Their shares could trade much higher once investors properly understand each of these businesses and why they are not the same as two particular peers.
Admittedly shares in both Inspired Energy and Smart Metering Systems have already started to rise in price; Donnelly’s argument is that they’ve still got a long way to travel upwards.
What do they do?
The two companies in question both serve the energy market, albeit in slightly different ways. Inspired Energy helps businesses to find cheap energy deals; Smart Metering Systems installs and manages smart gas and electricity meters.
Investors have looked at these two businesses and automatically assumed they are identical to two companies: Utilitywise (UTW:AIM) and Energy Assets Group. The latter was taken over last year and is no longer on the stock market, although investors still remember the business.
Utilitywise has long been criticised for having questionable accounting practices. It quickly recognises revenue from helping a client move to a new energy deal but it can take years for the cash to appear in its bank account. That’s because utility companies can be slow at paying commission for the types of customer Utilitywise brings them.
Energy Assets was a fairly simple business to understand. It installed smart meters for corporate energy users on behalf of utility companies and enjoyed a recurring revenue stream from hiring out these meters.
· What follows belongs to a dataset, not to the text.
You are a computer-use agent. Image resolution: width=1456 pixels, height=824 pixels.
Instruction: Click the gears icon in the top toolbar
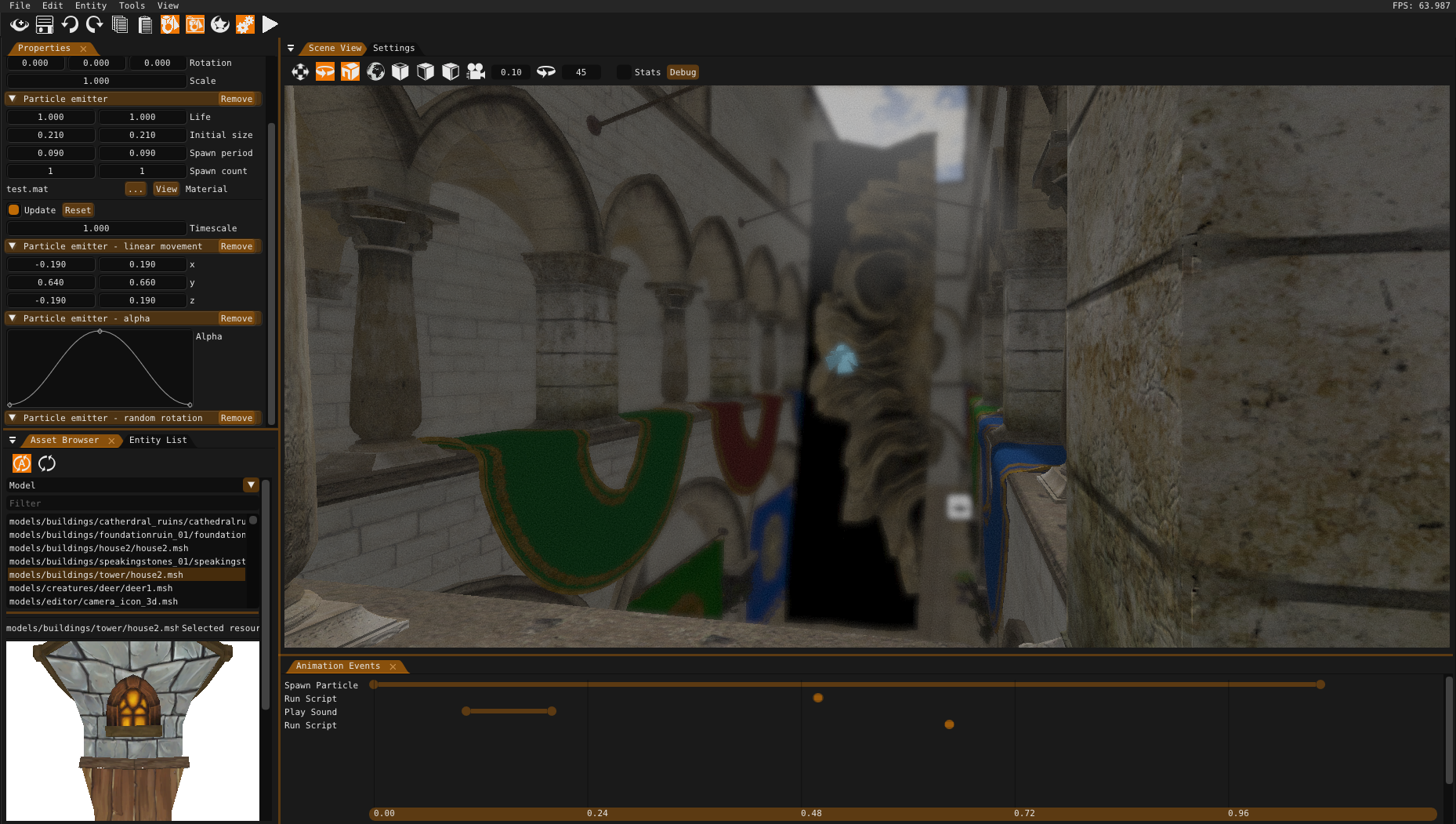(x=245, y=25)
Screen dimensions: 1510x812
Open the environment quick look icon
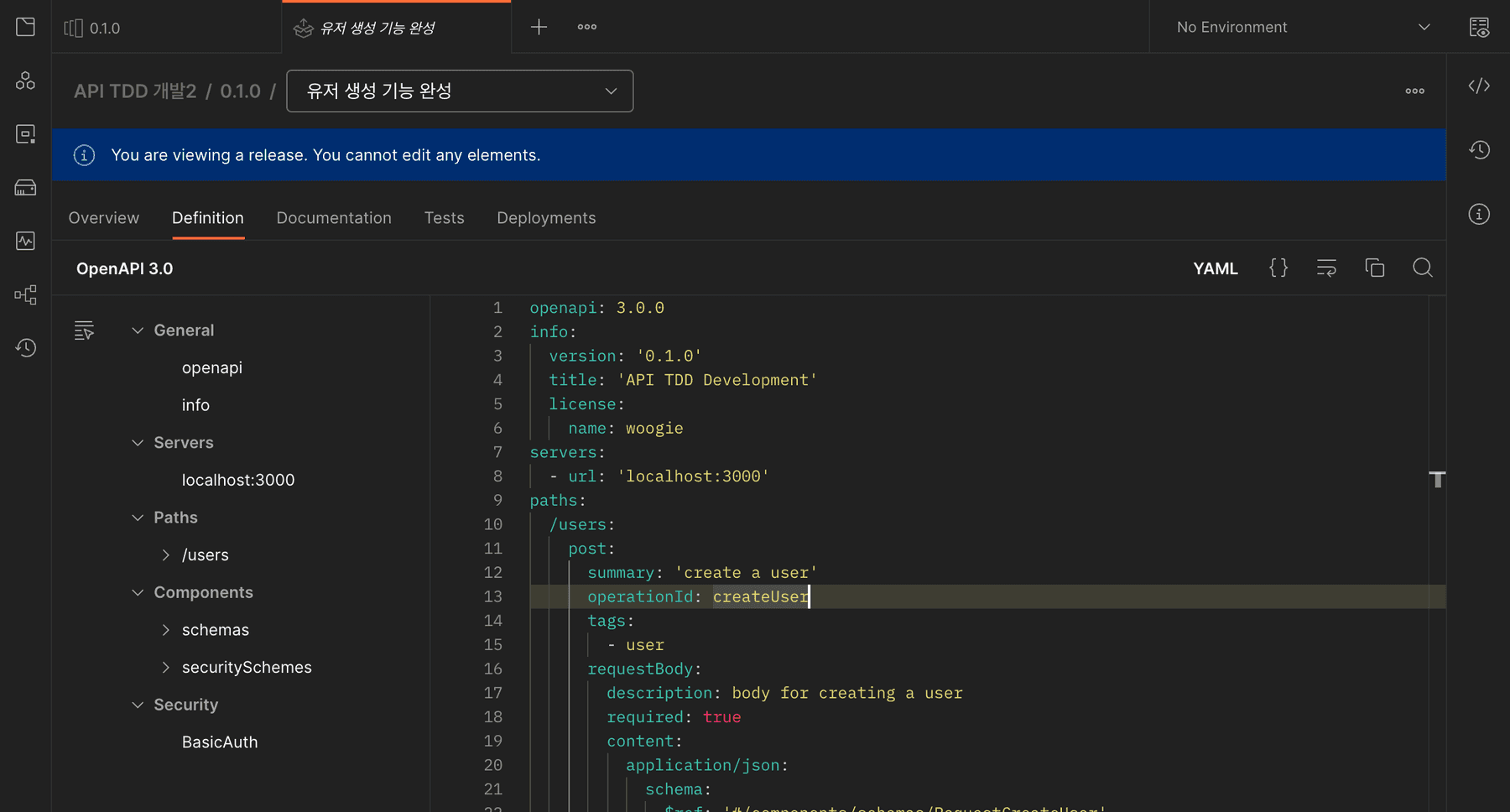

It was great as an annuity investment, thanks to its reliable cash flow. However, Energy Assets’ growth was reaching a natural end because there are only so many meters to install among UK-based corporations.
Why has the market got it wrong?
Donnelly argues investors have assumed the same negative factors surrounding Utilitywise and Energy Assets also apply to Inspired Energy and Smart Metering Systems, respectively.
That could be why they’ve traded on much lower equity valuations than the analyst believes they deserve.
He says the latter two businesses are different, implying they have unrecognised qualities which make them superior investment propositions.
The lesson from this situation is simple: buy shares in both Inspired Energy and Smart Metering Systems before the broader investment community cottons on to the mistake.
Inspired vs Utilitywise
Inspired Energy helps large companies such as Kwik Fit to save money on energy prices and be more efficient when it comes to energy consumption.
‘People wrongly think Inspired is serving SMEs (small to medium sized enterprises); it isn’t. That’s the domain of Utilitywise,’ says the Panmure Gordon analyst.
‘The pace at which these companies get paid for moving a business onto another energy deal is dependent on the size of the client.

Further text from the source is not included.